--- DATA TO USE ---
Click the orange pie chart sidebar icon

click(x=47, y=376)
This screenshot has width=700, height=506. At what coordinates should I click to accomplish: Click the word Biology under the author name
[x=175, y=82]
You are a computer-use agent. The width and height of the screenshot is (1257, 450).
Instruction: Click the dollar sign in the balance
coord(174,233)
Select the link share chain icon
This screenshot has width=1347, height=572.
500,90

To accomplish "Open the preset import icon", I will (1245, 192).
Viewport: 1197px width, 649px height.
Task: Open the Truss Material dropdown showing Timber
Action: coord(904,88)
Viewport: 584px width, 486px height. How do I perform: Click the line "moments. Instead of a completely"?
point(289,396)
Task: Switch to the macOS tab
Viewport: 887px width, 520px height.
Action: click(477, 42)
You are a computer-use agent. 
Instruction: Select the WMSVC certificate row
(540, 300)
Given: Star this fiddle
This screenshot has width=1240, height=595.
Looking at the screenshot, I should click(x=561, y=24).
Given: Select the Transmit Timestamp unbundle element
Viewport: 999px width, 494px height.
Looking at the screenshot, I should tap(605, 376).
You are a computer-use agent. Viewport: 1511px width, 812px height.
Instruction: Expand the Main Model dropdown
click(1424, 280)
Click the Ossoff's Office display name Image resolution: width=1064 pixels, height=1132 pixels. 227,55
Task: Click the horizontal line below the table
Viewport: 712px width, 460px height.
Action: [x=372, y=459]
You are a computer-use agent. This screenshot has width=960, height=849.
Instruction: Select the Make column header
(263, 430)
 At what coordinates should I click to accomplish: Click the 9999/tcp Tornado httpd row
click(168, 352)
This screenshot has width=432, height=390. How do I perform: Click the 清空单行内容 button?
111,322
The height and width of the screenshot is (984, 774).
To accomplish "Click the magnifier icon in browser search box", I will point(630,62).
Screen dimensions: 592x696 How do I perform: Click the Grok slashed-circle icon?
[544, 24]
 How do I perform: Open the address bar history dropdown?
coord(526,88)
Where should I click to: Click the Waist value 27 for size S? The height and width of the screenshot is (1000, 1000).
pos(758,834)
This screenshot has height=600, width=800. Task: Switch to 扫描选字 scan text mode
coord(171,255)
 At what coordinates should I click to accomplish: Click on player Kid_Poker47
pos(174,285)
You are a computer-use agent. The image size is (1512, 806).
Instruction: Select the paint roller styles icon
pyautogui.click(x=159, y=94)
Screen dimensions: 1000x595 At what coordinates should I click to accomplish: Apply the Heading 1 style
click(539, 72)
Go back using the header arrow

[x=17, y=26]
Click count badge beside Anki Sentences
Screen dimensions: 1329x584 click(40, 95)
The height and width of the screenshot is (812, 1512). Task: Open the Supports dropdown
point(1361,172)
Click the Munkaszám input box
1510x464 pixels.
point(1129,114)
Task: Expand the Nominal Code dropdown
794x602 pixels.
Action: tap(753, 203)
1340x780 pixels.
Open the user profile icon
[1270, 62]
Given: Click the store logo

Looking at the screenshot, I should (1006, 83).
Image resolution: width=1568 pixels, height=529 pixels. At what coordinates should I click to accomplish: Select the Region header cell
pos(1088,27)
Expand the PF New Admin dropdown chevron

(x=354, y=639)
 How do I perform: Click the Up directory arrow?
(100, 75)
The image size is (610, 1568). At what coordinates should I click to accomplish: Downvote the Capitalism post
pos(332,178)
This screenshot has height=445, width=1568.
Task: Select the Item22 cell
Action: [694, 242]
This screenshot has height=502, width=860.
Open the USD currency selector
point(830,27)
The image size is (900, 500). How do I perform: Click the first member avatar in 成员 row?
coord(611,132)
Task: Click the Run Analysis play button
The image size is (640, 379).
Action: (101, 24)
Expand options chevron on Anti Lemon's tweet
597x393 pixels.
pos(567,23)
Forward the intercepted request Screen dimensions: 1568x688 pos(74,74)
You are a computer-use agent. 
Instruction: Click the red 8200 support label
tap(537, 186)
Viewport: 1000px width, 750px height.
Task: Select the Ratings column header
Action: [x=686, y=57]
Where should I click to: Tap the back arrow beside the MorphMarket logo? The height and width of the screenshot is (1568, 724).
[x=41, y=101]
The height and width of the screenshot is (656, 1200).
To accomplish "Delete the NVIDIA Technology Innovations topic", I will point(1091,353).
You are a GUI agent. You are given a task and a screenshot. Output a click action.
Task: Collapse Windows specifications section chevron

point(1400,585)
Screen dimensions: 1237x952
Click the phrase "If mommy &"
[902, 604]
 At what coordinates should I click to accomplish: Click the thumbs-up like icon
---
* [PROBLEM DETAILS]:
Type the whole listing again, unaltered.

* [RESPONSE AREA]:
Click the orange pie chart sidebar icon

click(x=47, y=376)
This screenshot has width=700, height=506. At what coordinates should I click to accomplish: Click the word Biology under the author name
[x=175, y=82]
You are a computer-use agent. The width and height of the screenshot is (1257, 450).
Instruction: Click the dollar sign in the balance
coord(174,233)
Select the link share chain icon
This screenshot has width=1347, height=572.
500,90

To accomplish "Open the preset import icon", I will (1245, 192).
Viewport: 1197px width, 649px height.
Task: Open the Truss Material dropdown showing Timber
Action: coord(904,88)
Viewport: 584px width, 486px height. How do I perform: Click the line "moments. Instead of a completely"?
point(289,396)
Task: Switch to the macOS tab
Viewport: 887px width, 520px height.
Action: click(477, 42)
You are a computer-use agent. 
Instruction: Select the WMSVC certificate row
(540, 300)
Given: Star this fiddle
This screenshot has width=1240, height=595.
Looking at the screenshot, I should click(x=561, y=24).
Given: Select the Transmit Timestamp unbundle element
Viewport: 999px width, 494px height.
Looking at the screenshot, I should tap(605, 376).
You are a computer-use agent. Viewport: 1511px width, 812px height.
Instruction: Expand the Main Model dropdown
click(1424, 280)
Click the Ossoff's Office display name Image resolution: width=1064 pixels, height=1132 pixels. 227,55
Task: Click the horizontal line below the table
Viewport: 712px width, 460px height.
Action: [x=372, y=459]
You are a computer-use agent. This screenshot has width=960, height=849.
Instruction: Select the Make column header
(263, 430)
 At what coordinates should I click to accomplish: Click the 9999/tcp Tornado httpd row
click(168, 352)
This screenshot has width=432, height=390. How do I perform: Click the 清空单行内容 button?
111,322
The height and width of the screenshot is (984, 774).
To accomplish "Click the magnifier icon in browser search box", I will point(630,62).
Screen dimensions: 592x696 How do I perform: Click the Grok slashed-circle icon?
[544, 24]
 How do I perform: Open the address bar history dropdown?
coord(526,88)
Where should I click to: Click the Waist value 27 for size S? The height and width of the screenshot is (1000, 1000).
pos(758,834)
This screenshot has height=600, width=800. Task: Switch to 扫描选字 scan text mode
coord(171,255)
 At what coordinates should I click to accomplish: Click on player Kid_Poker47
pos(174,285)
You are a computer-use agent. The image size is (1512, 806).
Instruction: Select the paint roller styles icon
pyautogui.click(x=159, y=94)
Screen dimensions: 1000x595 At what coordinates should I click to accomplish: Apply the Heading 1 style
click(539, 72)
Go back using the header arrow

[x=17, y=26]
Click count badge beside Anki Sentences
Screen dimensions: 1329x584 click(40, 95)
The height and width of the screenshot is (812, 1512). Task: Open the Supports dropdown
point(1361,172)
Click the Munkaszám input box
1510x464 pixels.
point(1129,114)
Task: Expand the Nominal Code dropdown
794x602 pixels.
Action: tap(753, 203)
1340x780 pixels.
Open the user profile icon
[1270, 62]
Given: Click the store logo

Looking at the screenshot, I should (1006, 83).
Image resolution: width=1568 pixels, height=529 pixels. At what coordinates should I click to accomplish: Select the Region header cell
pos(1088,27)
Expand the PF New Admin dropdown chevron

(x=354, y=639)
 How do I perform: Click the Up directory arrow?
(100, 75)
The image size is (610, 1568). At what coordinates should I click to accomplish: Downvote the Capitalism post
pos(332,178)
This screenshot has height=445, width=1568.
Task: Select the Item22 cell
Action: [694, 242]
This screenshot has height=502, width=860.
Open the USD currency selector
point(830,27)
The image size is (900, 500). How do I perform: Click the first member avatar in 成员 row?
coord(611,132)
Task: Click the Run Analysis play button
The image size is (640, 379).
Action: (101, 24)
Expand options chevron on Anti Lemon's tweet
597x393 pixels.
pos(567,23)
Forward the intercepted request Screen dimensions: 1568x688 pos(74,74)
You are a computer-use agent. 
Instruction: Click the red 8200 support label
tap(537, 186)
Viewport: 1000px width, 750px height.
Task: Select the Ratings column header
Action: [x=686, y=57]
Where should I click to: Tap the back arrow beside the MorphMarket logo? The height and width of the screenshot is (1568, 724).
[x=41, y=101]
The height and width of the screenshot is (656, 1200).
To accomplish "Delete the NVIDIA Technology Innovations topic", I will point(1091,353).
You are a GUI agent. You are given a task and a screenshot. Output a click action.
Task: Collapse Windows specifications section chevron

point(1400,585)
Screen dimensions: 1237x952
Click the phrase "If mommy &"
[902, 604]
 At what coordinates should I click to accomplish: Click the thumbs-up like icon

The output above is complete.